In my experience, DM's are much more into D&D than the average player (though of the 13 players involved in the 3 campaigns I run, 2 are DM's of their own campaigns).
Players maybe get a PHB (some borrow), maybe get a avatar (about half borrow), and maybe get dice (about half). A few get a few more books. Upper middle spending (own their own basics, but no more) is $35 + $20 + $5 = $60, for multiple years of playing; amortized it's something like $20 a year -- much more is spent on beer and food for the games! Low end spend (borrower) = $0. Highest spend (own stuff plus buy occassionally) = $60-120 a year.
My spend was probably $1000-$1200 a year in the early years of 3.0. It's less now, because there's much less interesting stuff out there. Last month, I went into to FLGS. I bought two issues of Dungeon in one, and a DCC adventure in the other. So, maybe $50 a month, or $600 a year.

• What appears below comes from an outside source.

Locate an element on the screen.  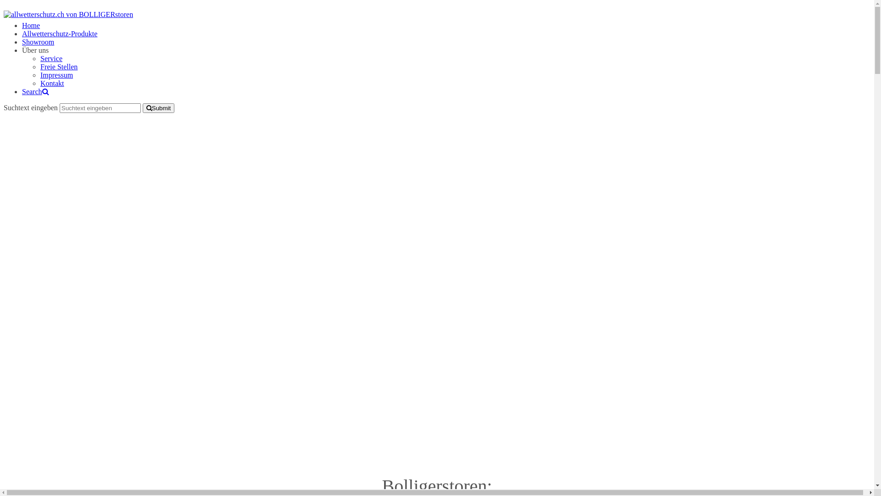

So in my world, the DM spends $600, the average player $20, that means 30x as much for DM's, or total spending by 3 DM's across the 13 + me folks in my games = $1800, total spending by pure players = $220, so DM spending is 90% of the total. Seems about right.
WOTC seems to think it's the other way, with lots of "player advantage" books lately, but it doesn't apply for my groups for 3 reasons:
- I'm old school, and I don't play very often. Once every two months in person. Continuously over email, which is so slow and haphazard it equals once every 4 months or so. And 1-2 times a year with my oldest campaign, in another time zone I visit 1-2 times a year. I don't like a lot of unnecessary extra rules and "world changes" between sessions, so I ban everything that's not specifically approved. I also don't like spending a lot of money to "break" my game, so I don't buy crunch books myself either. Instead, I buy TONS of adventures, to read for fun, to run, and to swipe bits from.
- Most of my players don't like spending a lot of money on D&D, and instead mooch off my stuff. I'm totally OK with this, as I'm buying it anyhow, and everybody in my games is a real world friend first.
- My players aren't into 3e ish weirdness. They're a mix of old schoolers who learned under 1st Edition, and brand new players who understand the world to be like LOTR. Neither brand of player is interested in playing half dragon fiendish dire vampire soul thief/accountants in spikey bondage armor.
Somebody like Aragorn only different in X, Y, and Z ways is more like it.